Understanding the Problem

The function g(x) is defined piecewise and is differentiable. For a piecewise function to be differentiable at the point where the definition changes (here at x=3), it must be both continuous and have the same derivative from both sides at that point.

Step 1: Ensure Continuity at x=3

For g(x) to be continuous at x=3, the left-hand limit (from the first piece) must equal the right-hand limit (from the second piece) and must equal the function value at x=3.

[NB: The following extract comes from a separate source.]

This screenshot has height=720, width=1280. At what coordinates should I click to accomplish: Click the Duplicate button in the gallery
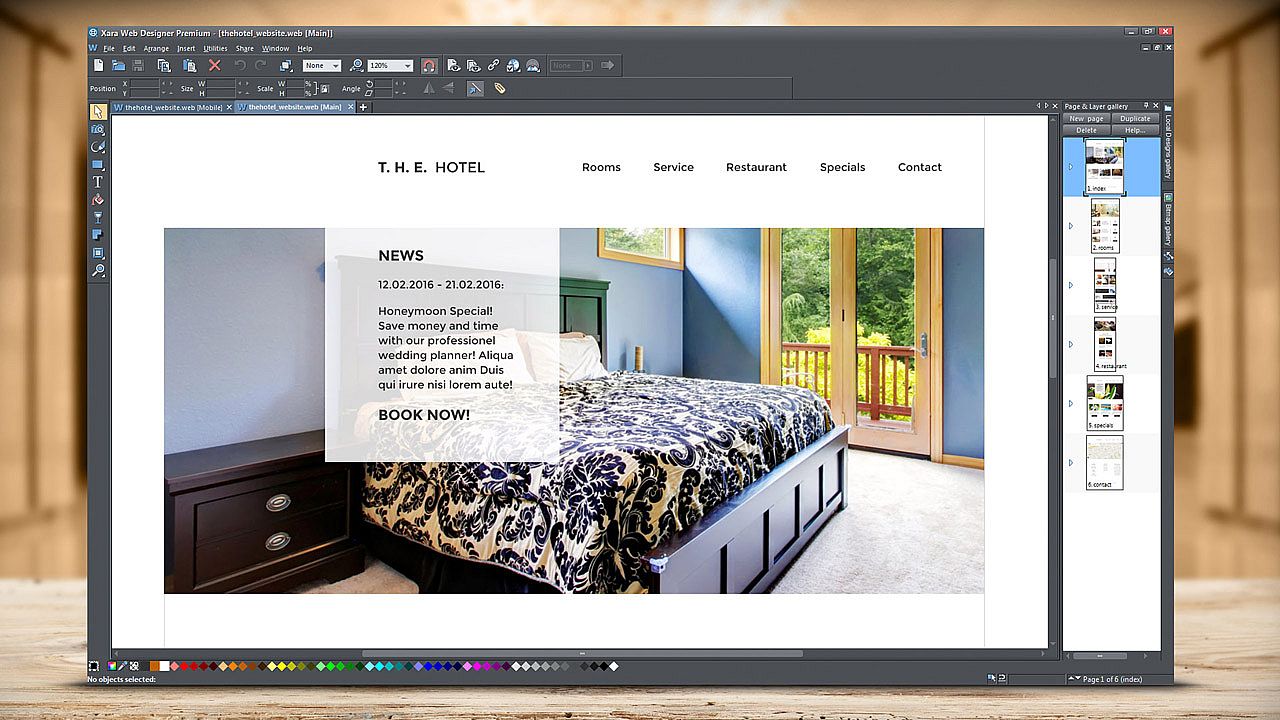point(1135,118)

Left-hand limit (x→3⁻): $\underset{x\to 3^{-}}{\lim }g\left(x\right)=k\sqrt{x+1}=k\sqrt{3+1}=k\sqrt{4}=2k$

Right-hand limit (x→3⁺): $\underset{x\to 3^{+}}{\lim }g\left(x\right)=mx+2=3m+2$

For continuity, these must be equal:

$2k=3m+2$ (Equation 1)

Step 2: Ensure Differentiability at x=3

For g(x) to be differentiable at x=3, the left-hand derivative must equal the right-hand derivative.

First, find the derivative of each piece.

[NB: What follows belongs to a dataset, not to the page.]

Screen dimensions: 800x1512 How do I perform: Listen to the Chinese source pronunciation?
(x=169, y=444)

For 0 ≤ x ≤ 3: $g^{\prime }\left(x\right)=\frac{d}{dx}\left(k\sqrt{x+1}\right)=k·\frac{1}{2\sqrt{x+1}}=\frac{k}{2\sqrt{x+1}}$

Left-hand derivative at x=3: $g^{\prime }\left(3^{-}\right)=\frac{k}{2\sqrt{3+1}}=\frac{k}{2·2}=\frac{k}{4}$

For 3 < x ≤ 5: $g^{\prime }\left(x\right)=\frac{d}{dx}(mx+2)=m$

Right-hand derivative at x=3: $g^{\prime }\left(3^{+}\right)=m$

For differentiability, these must be equal:

$\frac{k}{4}=m$ (Equation 2)

Step 3: Solve the System of Equations

We now have two equations with two variables, k and m.

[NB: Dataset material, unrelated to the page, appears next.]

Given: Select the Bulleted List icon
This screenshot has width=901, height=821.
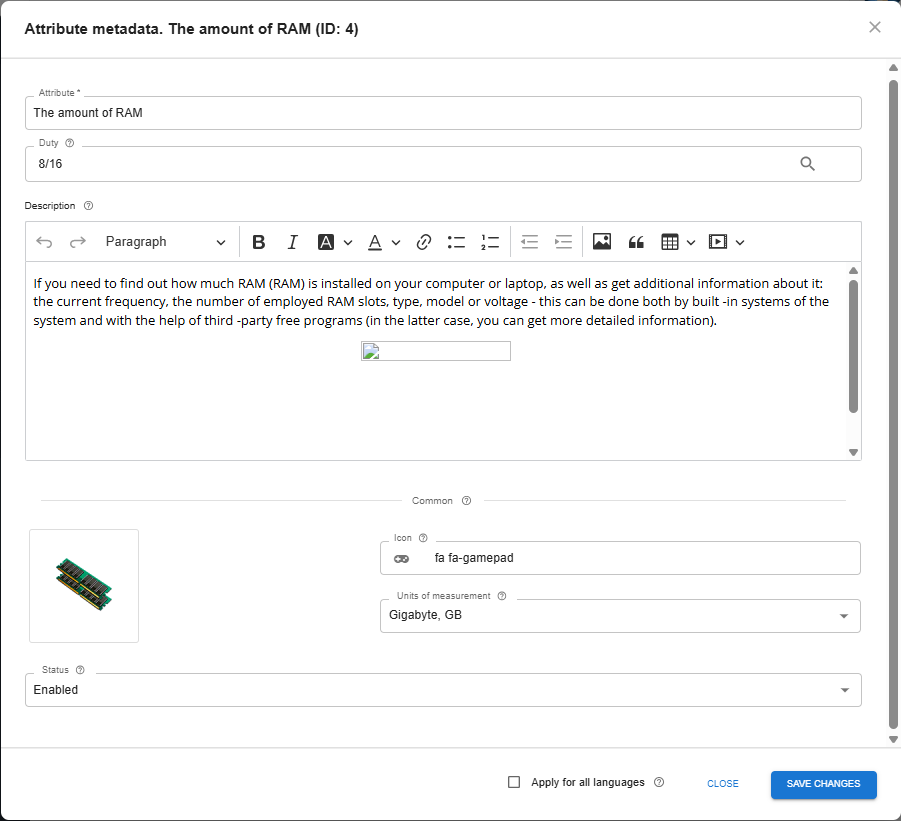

From Equation 2: $m=\frac{k}{4}$

Substitute this into Equation 1:

$2k=3\left(\frac{k}{4}\right)+2$

$2k=\frac{3k}{4}+2$

Multiply every term by 4 to eliminate the fraction:

$8k=3k+8$

Solve for k:

$8k-3k=8$

$5k=8$

$k=\frac{8}{5}$

Now, find m using Equation 2:

$m=\frac{k}{4}=\frac{1}{4}·\frac{8}{5}=\frac{8}{20}=\frac{2}{5}$

Step 4: Find the Final Answer (k + m)

$k+m=\frac{8}{5}+\frac{2}{5}=\frac{10}{5}=2$

Final Answer

The value of k + m is $2$.

Related Topics & Formulae

Key Concepts

• Continuity: A function f(x) is continuous at a point x = c if: $\underset{x\to c^{-}}{\lim }f\left(x\right)=\underset{x\to c^{+}}{\lim }f\left(x\right)=f\left(c\right)$
• Differentiability: A function is differentiable at a point if its derivative exists there. For a piecewise function, this requires the left-hand and right-hand derivatives to be equal at the boundary point. Differentiability implies continuity.
• Piecewise Functions: Functions defined by different expressions over different intervals. Special attention must be paid to the points where the expression changes.

Important Formulae

• Derivative of a square root: $\frac{d}{dx}\sqrt{u}=\frac{1}{2\sqrt{u}}·\frac{du}{dx}$
• Derivative of a linear function: $\frac{d}{dx}(ax+b)=a$